I am writing this post because the writer of a blog I follow, dovegreyreader scribbles posted about her missing cat and asked for comments. I decided that my story of how we lost our first cat was too long to post as a comment on her blog and that I should write a post of my own about it. The story happened way back at the end of the 1970s but I have never written it down, so now is as good at time as any. We have virtually no photos of Tiki, who was our first cat, because we lost most of them in our house fire in 1999 but here is one I found and have managed to scan.
Tiki went on his great adventure from our house in Tooting, London. It was a two-up, two down in a tiny street that ran off the main shopping street. When we went to work we used to leave the back downstairs window open for him as the houses had virtually no gardens and we figured he could not go far. But we reckoned without this feisty Siamese whom we had acquired at the age of six weeks (far too young for him to leave his birth mother). He was about eight when it happened on a wet Friday in November. The street was full of parked cars because everyone came shopping on Fridays. Tiki was an extremely fussy eater so we were really worried and his first night away was Guy Fawkes. Later we realised that he had got out the back window, climbed over two fences and come to a house where builders were working and had left both the back and front doors open. This enabled him to get through the house and climb into the engine of a car. He had done it once before in the hot summer of 1976 but he did not go on a journey that time.

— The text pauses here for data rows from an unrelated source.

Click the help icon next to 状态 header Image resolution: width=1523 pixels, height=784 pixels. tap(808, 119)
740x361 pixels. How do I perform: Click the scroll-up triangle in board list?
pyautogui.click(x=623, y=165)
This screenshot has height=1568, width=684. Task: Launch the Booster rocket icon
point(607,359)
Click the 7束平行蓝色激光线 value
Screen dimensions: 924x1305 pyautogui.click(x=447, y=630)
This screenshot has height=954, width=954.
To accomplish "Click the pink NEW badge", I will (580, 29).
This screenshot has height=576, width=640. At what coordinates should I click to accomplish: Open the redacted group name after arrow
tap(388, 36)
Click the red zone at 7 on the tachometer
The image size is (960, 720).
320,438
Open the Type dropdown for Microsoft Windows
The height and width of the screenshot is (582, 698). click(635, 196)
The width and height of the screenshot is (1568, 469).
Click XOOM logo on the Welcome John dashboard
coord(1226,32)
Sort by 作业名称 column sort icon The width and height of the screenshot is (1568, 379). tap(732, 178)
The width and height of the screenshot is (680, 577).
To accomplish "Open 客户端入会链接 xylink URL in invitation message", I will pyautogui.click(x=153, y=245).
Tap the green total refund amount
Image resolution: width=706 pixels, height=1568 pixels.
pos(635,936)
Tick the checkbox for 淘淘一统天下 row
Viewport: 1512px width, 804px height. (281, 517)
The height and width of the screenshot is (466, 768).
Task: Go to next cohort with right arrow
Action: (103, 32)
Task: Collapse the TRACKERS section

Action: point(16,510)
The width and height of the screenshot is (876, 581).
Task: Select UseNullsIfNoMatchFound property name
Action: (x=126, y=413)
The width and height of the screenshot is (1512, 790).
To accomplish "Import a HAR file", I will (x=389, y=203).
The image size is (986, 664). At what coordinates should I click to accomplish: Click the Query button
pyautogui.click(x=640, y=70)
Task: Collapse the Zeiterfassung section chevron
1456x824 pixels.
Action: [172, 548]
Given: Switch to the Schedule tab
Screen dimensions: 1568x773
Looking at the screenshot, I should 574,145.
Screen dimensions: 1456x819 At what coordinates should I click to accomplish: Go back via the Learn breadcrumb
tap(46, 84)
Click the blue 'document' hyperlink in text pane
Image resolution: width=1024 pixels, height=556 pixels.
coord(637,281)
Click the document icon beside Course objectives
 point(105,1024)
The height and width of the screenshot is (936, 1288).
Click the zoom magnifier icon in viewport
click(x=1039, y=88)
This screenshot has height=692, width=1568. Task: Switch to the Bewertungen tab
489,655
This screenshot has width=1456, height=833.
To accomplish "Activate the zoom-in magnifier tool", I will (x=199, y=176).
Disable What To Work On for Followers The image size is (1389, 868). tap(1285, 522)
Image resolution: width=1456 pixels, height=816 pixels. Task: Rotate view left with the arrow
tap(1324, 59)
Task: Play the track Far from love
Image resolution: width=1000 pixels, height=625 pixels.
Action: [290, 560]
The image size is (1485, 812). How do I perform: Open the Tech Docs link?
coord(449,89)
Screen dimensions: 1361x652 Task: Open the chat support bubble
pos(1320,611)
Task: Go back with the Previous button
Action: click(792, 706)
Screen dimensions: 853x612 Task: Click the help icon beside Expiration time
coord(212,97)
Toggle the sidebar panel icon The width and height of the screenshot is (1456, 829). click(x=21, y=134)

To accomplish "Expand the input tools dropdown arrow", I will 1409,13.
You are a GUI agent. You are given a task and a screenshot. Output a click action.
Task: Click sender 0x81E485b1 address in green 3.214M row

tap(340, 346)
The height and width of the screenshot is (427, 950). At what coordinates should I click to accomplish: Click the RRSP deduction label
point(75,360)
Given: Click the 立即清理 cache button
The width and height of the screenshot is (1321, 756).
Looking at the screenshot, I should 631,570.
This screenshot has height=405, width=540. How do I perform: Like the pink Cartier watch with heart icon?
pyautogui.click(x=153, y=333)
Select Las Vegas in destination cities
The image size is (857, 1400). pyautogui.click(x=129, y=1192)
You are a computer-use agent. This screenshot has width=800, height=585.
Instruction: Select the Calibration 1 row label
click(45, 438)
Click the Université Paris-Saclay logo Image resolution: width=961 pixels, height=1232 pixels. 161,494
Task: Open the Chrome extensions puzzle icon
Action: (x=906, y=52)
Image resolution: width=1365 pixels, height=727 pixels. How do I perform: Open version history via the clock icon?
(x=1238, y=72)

What do you do when you lose a cat in London? My in-laws thought you told the local radio but that would not have worked so we just put a card in our front window. After all, you do not expect to see stray Siamese. We also spent hours looking under cars and knocking on doors but to no avail. After five weeks we realised we would not get him back and prepared to go to the cat show at Olympia the following weekend and choose a successor. Then an elderly woman who lived a few doors down approached my husband as he walked home from work and asked if we had ever found our cat because there was a stray Siamese where her daughter lived about two miles away. The daughter lived just round the corner from a main road and a parade of shops. So began our attempt to get him back.
We put a 'small ad.' in the newsagent's window with our telephone number on it. Nothing. I was commuting to near Heathrow and one day I had a phone call at work saying the cat had been seen behind the parade of shops. Hopeless. It would have taken me an hour to drive back. At the end of the week we had a phone call from someone who said he lived over the DIY shop and that our cat was living behind the shop. He had moved across the side street where our neighbour's daughter lived, after spending several weeks trying to make friends with them. That was when we knew he had definitely got into the engine of their car on their regular visit to her mother. The man who phoned said he worked in a butcher's shop and was bringing Tiki home choice cuts of rabbit etc. so at least we knew he wasn't starving. The man said he could shut him into the back of the shop and would then phone us to come and get him. Saturday evening came and we did not get the expected call. After watching a movie on TV my husband drove out in heavy fog to find him. When he got there he locked himself out of the car and had to walk two miles home in the fog at midnight to get the spare key.
Next morning (Sunday) I was woken by the phone to say Tiki was 'caught'. But even that was not simple. Apparently our phone was not working properly and directory enquiries initally refused to help. But the man refused to give in so the cat was found! When we got to him he had the biggest fleas I have ever seen but he did recognize us and purred madly. We had been told that he was likely to go feral after so long away so we were very lucky.
This was not his only adventure. The summer 1976 episode revealed him when he fell out of the car engine in our street covered in oil. We had to rub him with butter and then put him in the bath and shower him. Not popular.
The year after his big adventure we moved to a larger house. He was only allowed out when we were home but that did not stop his adventures. One November Sunday afternoon he came in from the back garden, shot straight up the stairs and out the bow window at the front of the house. I think he had learnt his lesson and he spent the afternoon cowering behind the dustbins of the house opposite until I heard him and we rescued him.
I am afraid we did finally lose him but by then he was fourteen so he may have gone away to die. We were in the process of leaving London and I was working in Oxford and only home at weekends. My husband would let him out into the back garden (we were still in a terraced house) and then put the carving steel against the carving knife to call him in before he left for work! It was summer this time. One day he did not return. We spent hours knocking on all the doors and got our young nephews to post 'lost' notices through the doors of all the houses in our street and the next one behind the gardens. The house immediately behind us was on the market so I got the estate agent to come out and go through all the rooms. But we never found him and concluded that he had either wandered off to die or hitched a lift in yet another car. It is for that reason that all our other cats have been more or less 'house cats' who have only ever gone out under supervision.
This is the only other photo I can find apart from two negatives which I must get prints from. You can see from this photo that he as a boz-eyed Siamese. They were very common in those days, much less so now.